Just in time for the release of the group's hip-rock mixtape $Free.99, Vonnegutt frontman Kyle Lucas was nice enough to put together a playlist of tracks from ATL's rap royal family that were most influential to him while growing up in East Cobb, presumably in an effort to make Marietta seem less...corny. Turn those speakers up and jam out to:
Cool Breeze, "Watch For The Hook"
The ATL equivalent of Wu-Tang Clan's "Triumph", this track samples Merry Clayton's "Southern Man" and features the entire DF family joining East Point MC Cool Breeze, who reminds you that he's "the coolest cutter at camp", which should stand until Boy Scouts find out about Slap Chops.
OutKast, "Gasoline Dreams"
Over a bouncy tempo and funk guitar riff, Big Boi threatens to sic L.A. Reid's goons on a harassing cop, while Dre delivers a searing hook screaming "I hear that Mother Nature's now on birth control" -- a statement that could only come from a person's diaphragm.
Slimm Calhoun, "It's OK"
On this spacey, head-noddy single Slimm Cutta tells ladies it's fine to sweat him, gets a helium-voiced verse from Andre 3k, and describes smoking blunts at Club 112 with a couple of Clydesdales, so you know it was some primo Bud.
Killer Mike, "Akshun (Yeah!)"
Killa Kill from Adamsville's head-knocking Monster cut has a quick Dre intro, a Big Boi hook, and has KM bragging about "snappin' and trappin' and rappin' and frappin' all night" which any hustler knows is how to go from petty money to making those Starbucks.
Kilo Ali, "Love In Ya Mouth"
ATL legend Kilo was briefly signed to ONP when he released this awesomely lewd sing-along about oral pleasures, with General Patton stopping by to say he's "looking for love off in your jaw cavity". Well hopefully not yours.
Cee Lo Green, "Big Ole Words"
Cee Lo reinforces his lyrical prowess to those second-guessing Southern rappers on this slow-burning pan-fluted solo cut off his debut album Cee Lo Green And His Perfect Imperfections, proving that ATL MCs ain't no flaw.
OutKast, "Da Art Of Storytellin' (Part 2)"
An apocalyptic tale with heavily distorted vocals, the Southernplayalistic duo ominously crows about rushing to the studio just to make one last recording at the end of the world...ahhh, so that's why they call it the Rapture.

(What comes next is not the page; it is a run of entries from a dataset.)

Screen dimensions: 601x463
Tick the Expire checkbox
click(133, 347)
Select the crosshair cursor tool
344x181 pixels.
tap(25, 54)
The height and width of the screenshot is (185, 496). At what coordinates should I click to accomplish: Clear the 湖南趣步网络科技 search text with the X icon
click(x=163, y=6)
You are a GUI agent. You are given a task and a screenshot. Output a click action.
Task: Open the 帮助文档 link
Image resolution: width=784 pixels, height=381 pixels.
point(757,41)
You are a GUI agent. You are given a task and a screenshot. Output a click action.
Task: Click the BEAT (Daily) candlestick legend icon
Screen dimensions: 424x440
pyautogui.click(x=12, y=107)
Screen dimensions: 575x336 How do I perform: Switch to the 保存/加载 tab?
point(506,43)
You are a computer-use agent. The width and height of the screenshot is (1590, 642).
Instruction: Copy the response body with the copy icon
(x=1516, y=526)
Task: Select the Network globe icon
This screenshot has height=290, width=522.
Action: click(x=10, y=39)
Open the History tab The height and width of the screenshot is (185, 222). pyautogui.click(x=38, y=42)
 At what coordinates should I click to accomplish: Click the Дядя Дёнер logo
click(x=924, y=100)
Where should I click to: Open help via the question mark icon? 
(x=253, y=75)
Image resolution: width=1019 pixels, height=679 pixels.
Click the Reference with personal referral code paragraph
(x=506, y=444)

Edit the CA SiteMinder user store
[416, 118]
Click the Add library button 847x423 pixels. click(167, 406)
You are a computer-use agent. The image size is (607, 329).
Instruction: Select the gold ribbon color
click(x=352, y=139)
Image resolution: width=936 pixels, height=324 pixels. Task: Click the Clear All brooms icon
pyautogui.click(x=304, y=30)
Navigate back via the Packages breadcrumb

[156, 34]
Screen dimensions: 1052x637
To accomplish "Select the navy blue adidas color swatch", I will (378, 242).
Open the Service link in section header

Goodie Mob, "Cell Therapy"
On this anthem of paranoia, Goodie waxed chaotic about the New World Order, with Khujo famously mentioning an alleged government conspiracy called "Operation Heartbreak Hotel", also a children's game where you use a set of tweezers to remove peanut butter, banana, and bacon sandwiches from Elvis's arterial tract.